Cryogenic Control and Readout Integrated Circuits for Solid-State Quantum Computing

Authors: Lingxiao Lei, Heng Huang, Pingxing Chen, Mingtang Deng

arXiv: 2410.15895v1 - DOI (quant-ph)
License: CC BY 4.0

Abstract: In the pursuit of quantum computing, solid-state quantum systems, particularly superconducting ones, have made remarkable advancements over the past two decades. However, achieving fault-tolerant quantum computing for next-generation applications necessitates the integration of several million qubits, which presents significant challenges in terms of interconnection complexity and latency that are currently unsolvable with state-of-the-art room-temperature control and readout electronics.

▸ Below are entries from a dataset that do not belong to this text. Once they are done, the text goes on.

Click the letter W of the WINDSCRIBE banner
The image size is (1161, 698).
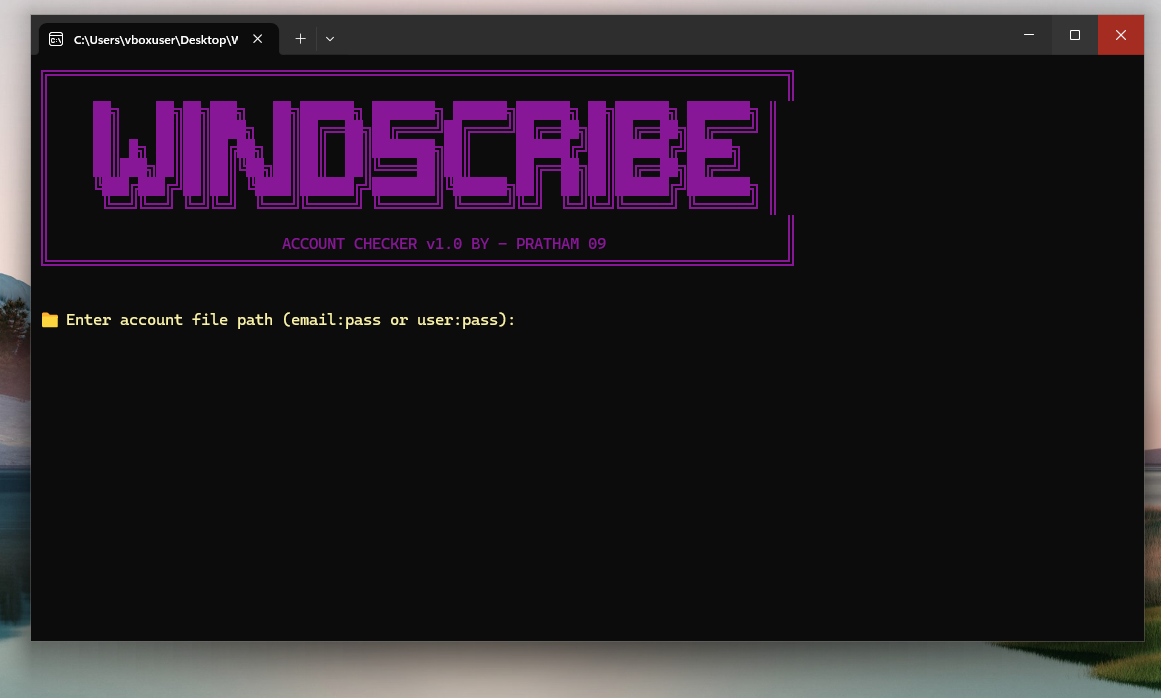click(134, 153)
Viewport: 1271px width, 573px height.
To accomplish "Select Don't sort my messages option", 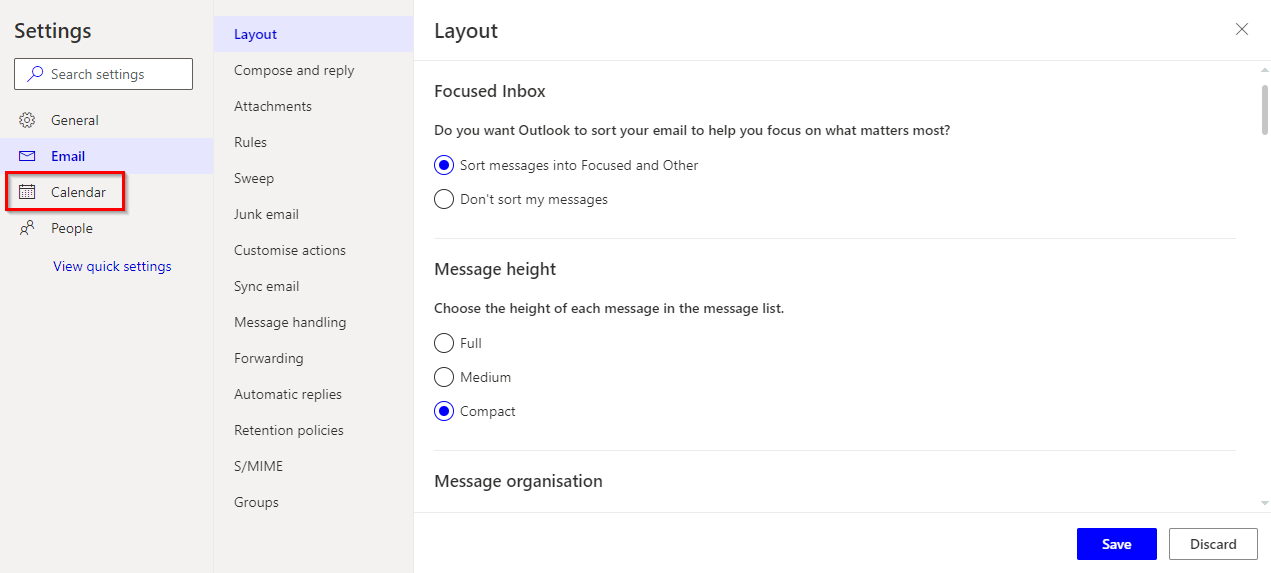I will [444, 199].
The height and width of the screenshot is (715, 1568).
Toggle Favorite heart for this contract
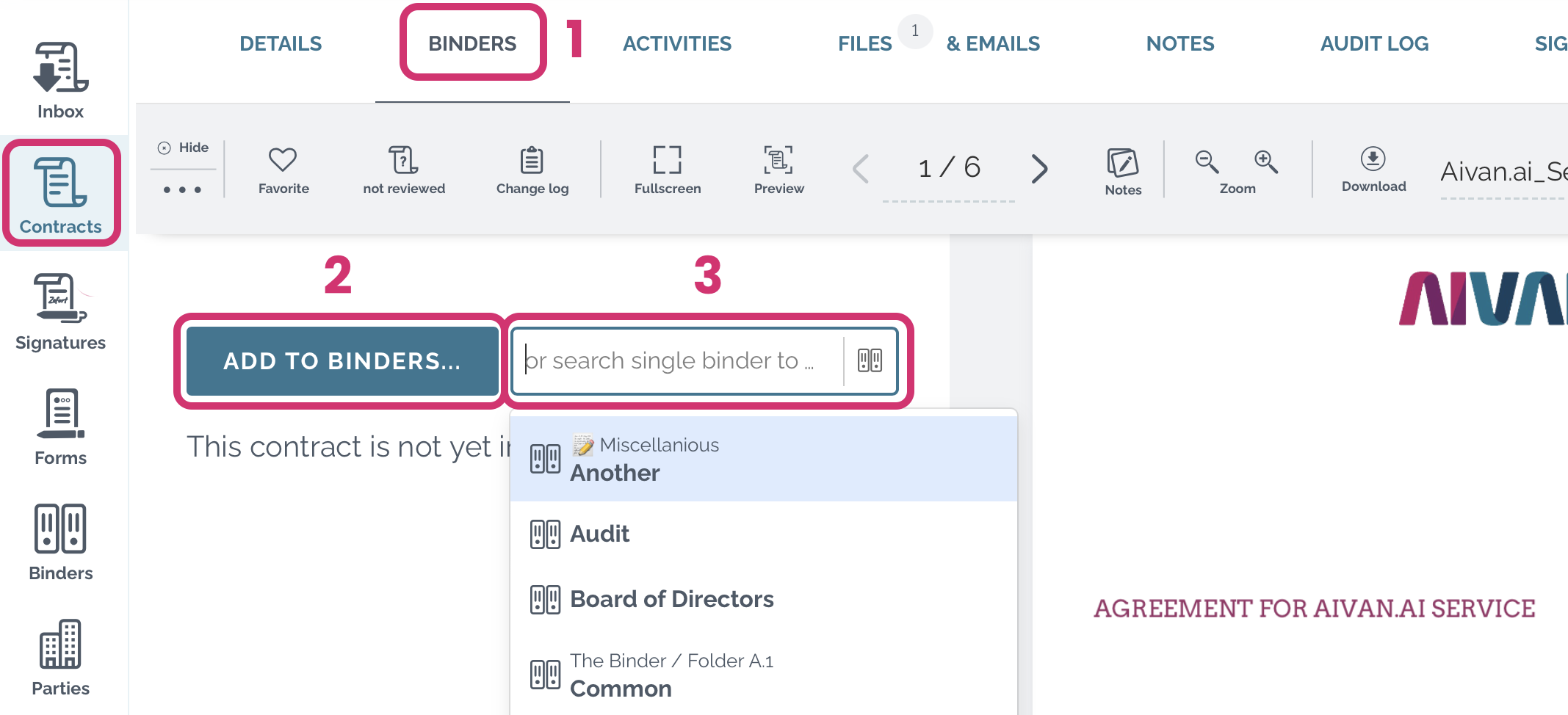tap(283, 170)
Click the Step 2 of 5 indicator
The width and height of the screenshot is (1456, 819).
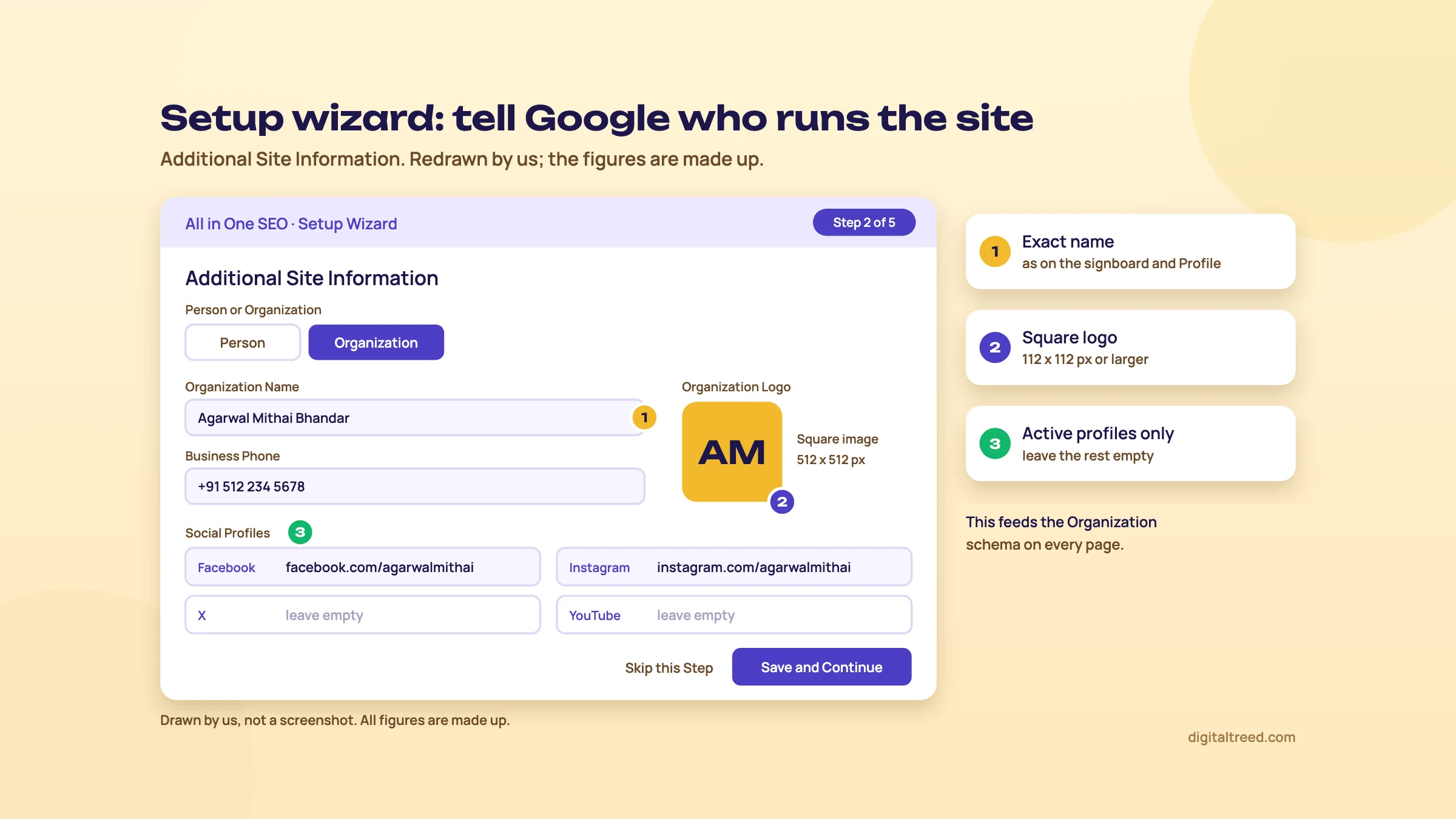tap(864, 223)

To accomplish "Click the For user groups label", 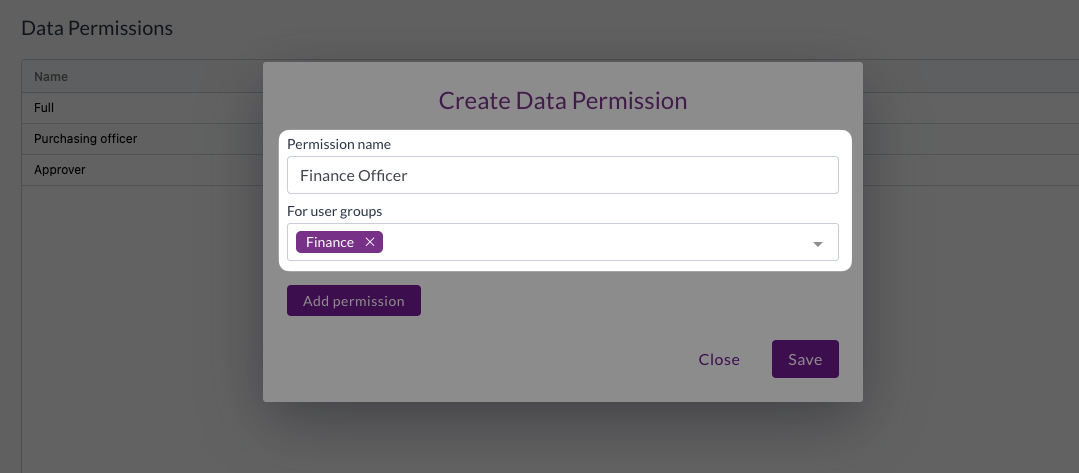I will pos(334,211).
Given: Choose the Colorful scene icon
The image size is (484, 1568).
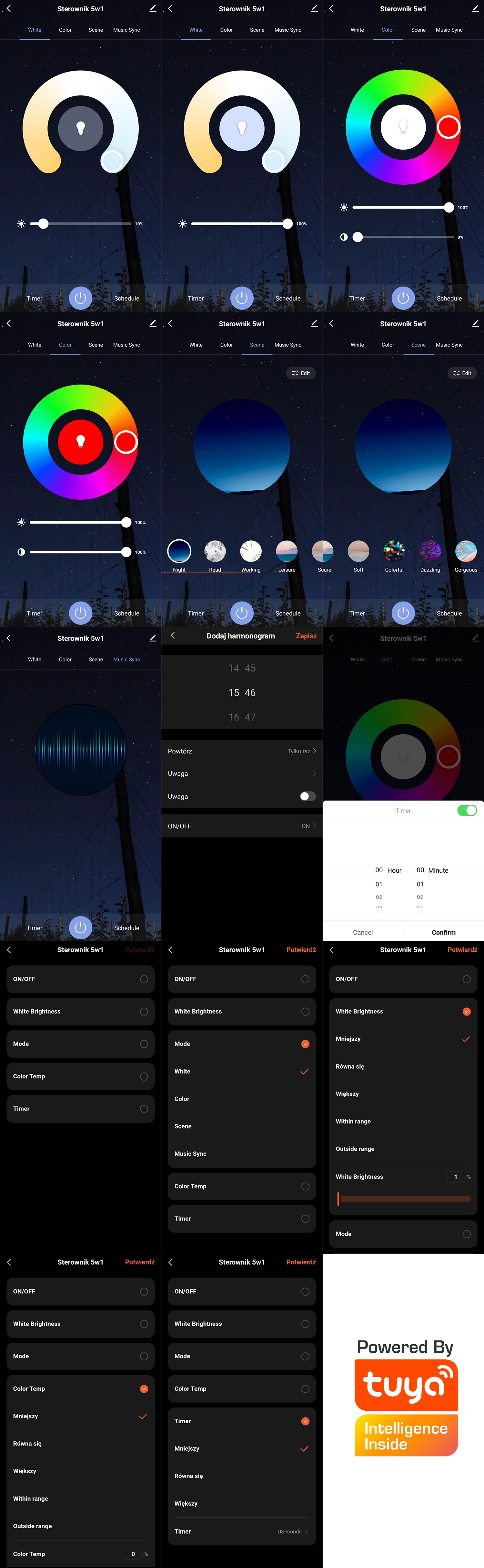Looking at the screenshot, I should pos(394,551).
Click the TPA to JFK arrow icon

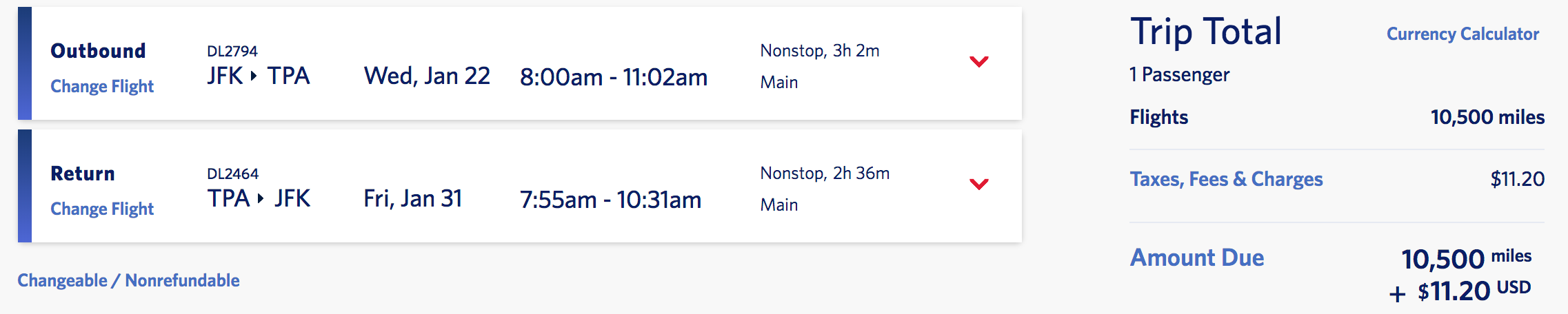pyautogui.click(x=261, y=198)
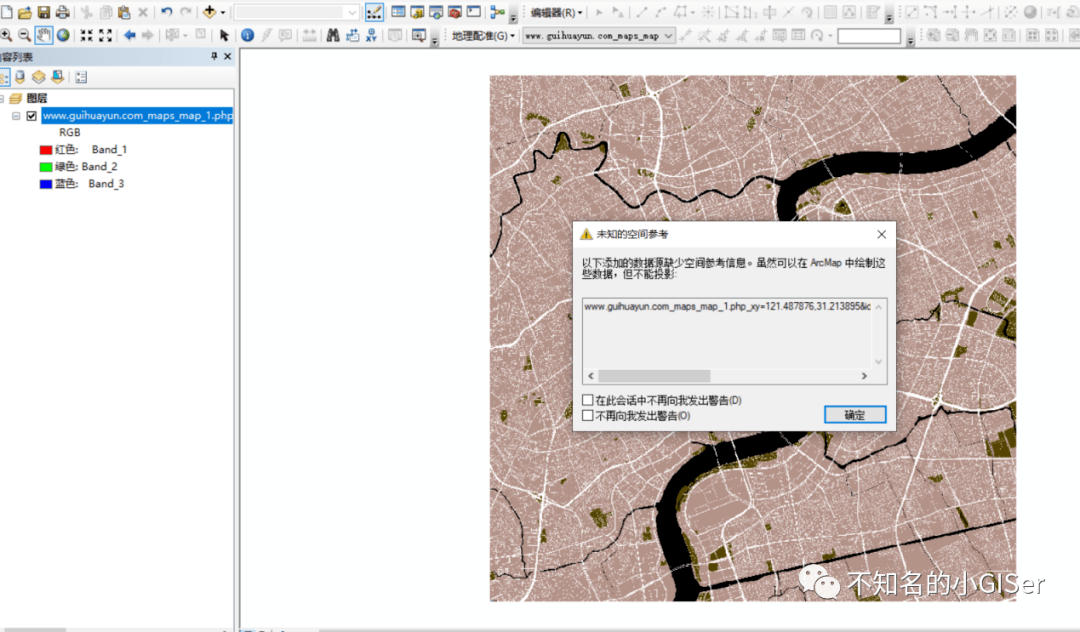Open the Find tool
The width and height of the screenshot is (1080, 632).
tap(332, 33)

Recently, cryogenic integrated circuits (ICs), including CMOS radio-frequency ICs and rapid-single-flux-quantum-logic ICs, have emerged as potential alternatives to room-temperature electronics. Unlike their room-temperature counterparts, these ICs are deployed within cryostats to enhance scalability by reducing the number and length of transmission lines. Additionally, operating at cryogenic temperatures can suppress electronic noise and improve qubit control fidelity. However, for CMOS ICs specifically, circuit design uncertainties arise due to a lack of reliable models for cryogenic field effect transistors as well as issues related to severe fickle noises and power dissipation at cryogenic temperatures. This paper provides a comprehensive review of recent research on both types of cryogenic control and readout ICs but primarily focuses on the more mature CMOS technology. The discussion encompasses principles underlying control and readout techniques employed in cryogenic CMOS ICs along with their architectural designs; characterization and modeling approaches for field effect transistors under cryogenic conditions; as well as fundamental concepts pertaining to rapid single flux quantum circuits.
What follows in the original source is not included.